Question

\[\int\frac{1}{\left( x^2 - 1 \right) \sqrt{x^2 + 1}} \text{ dx }\]

Answer 1

\[\text{ We  have,} \]
\[I = \int \frac{dx}{\left( x^2 - 1 \right) \sqrt{x^2 + 1}}\]
\[\text{ Putting  x }= \frac{1}{t}\]
\[ \Rightarrow dx = - \frac{1}{t^2}dt\]
\[ \therefore I = \int \frac{- \frac{1}{t^2}dt}{\left( \frac{1}{t^2} - 1 \right) \sqrt{\frac{1}{t^2} + 1}}\]
\[ = \int \frac{- \frac{1}{t^2} dt}{\frac{\left( 1 - t^2 \right)}{t^2} \times \frac{\sqrt{1 + t^2}}{t}}\]
\[ = \int \frac{- t \text{ dt }}{\left( 1 - t^2 \right) \sqrt{1 + t^2}}\]
\[\text{ Putting  1 }+ t^2 = u^2 \]
\[ \Rightarrow t^2 = u^2 - 1\]
\[ \Rightarrow 2t\text{ dt }= 2u \text{ du }\]

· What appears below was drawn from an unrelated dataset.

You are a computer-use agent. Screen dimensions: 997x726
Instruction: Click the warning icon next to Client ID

\[ \Rightarrow t \text{ dt } = u \text{ du }\]
\[I = - \int\frac{u \text{ du}}{\left( 1 - u^2 + 1 \right)u}\]
\[ = - \int \frac{du}{2 - u^2}\]
\[ = - \int \frac{du}{\left( \sqrt{2} \right)^2 - u^2}\]

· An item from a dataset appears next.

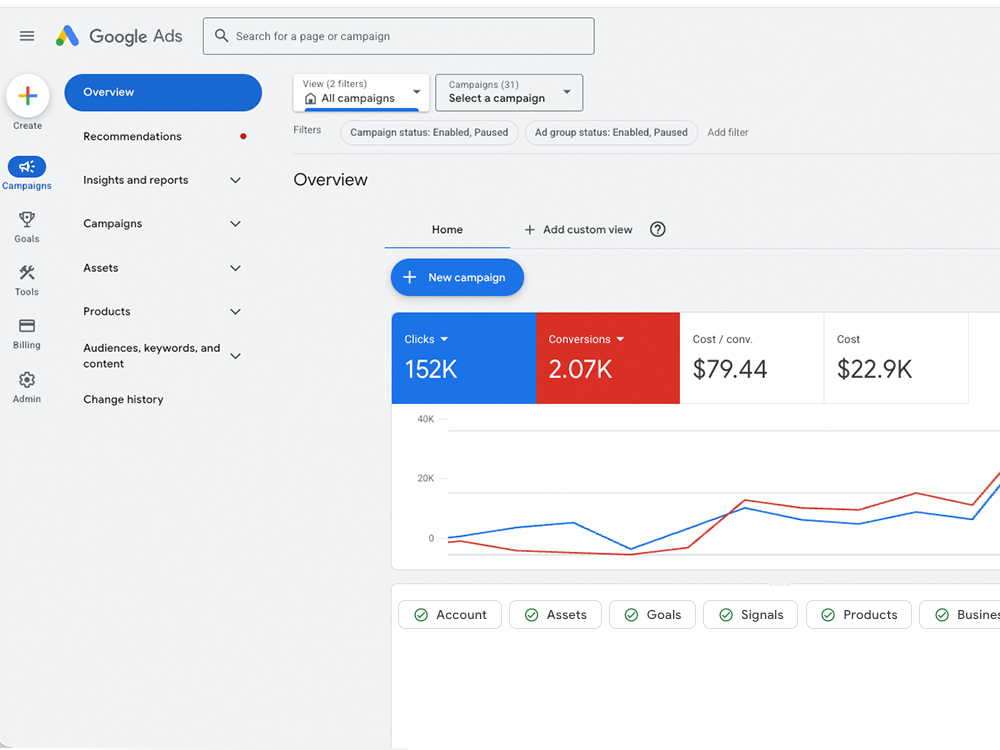Open Recommendations in the side menu
1000x750 pixels.
133,136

\[ = - \frac{1}{2\sqrt{2}}\text{ log} \left| \frac{u + \sqrt{2}}{u - \sqrt{2}} \right| + C\]
\[ = - \frac{1}{2\sqrt{2}}\text{ log }\left| \frac{\sqrt{1 + t^2} + \sqrt{2}}{\sqrt{1 + t^2} - \sqrt{2}} \right| + C\]
\[ = - \frac{1}{2\sqrt{2}}\text{ log} \left| \frac{\sqrt{1 + \frac{1}{x^2}} + \sqrt{2}}{\sqrt{1 + \frac{1}{x^2}} - \sqrt{2}} \right| + C\]
\[ = - \frac{1}{2\sqrt{2}}\text{ log} \left| \frac{\sqrt{x^2 + 1} + \sqrt{2}x}{\sqrt{x^2 + 1} - \sqrt{2}x} \right| + C\]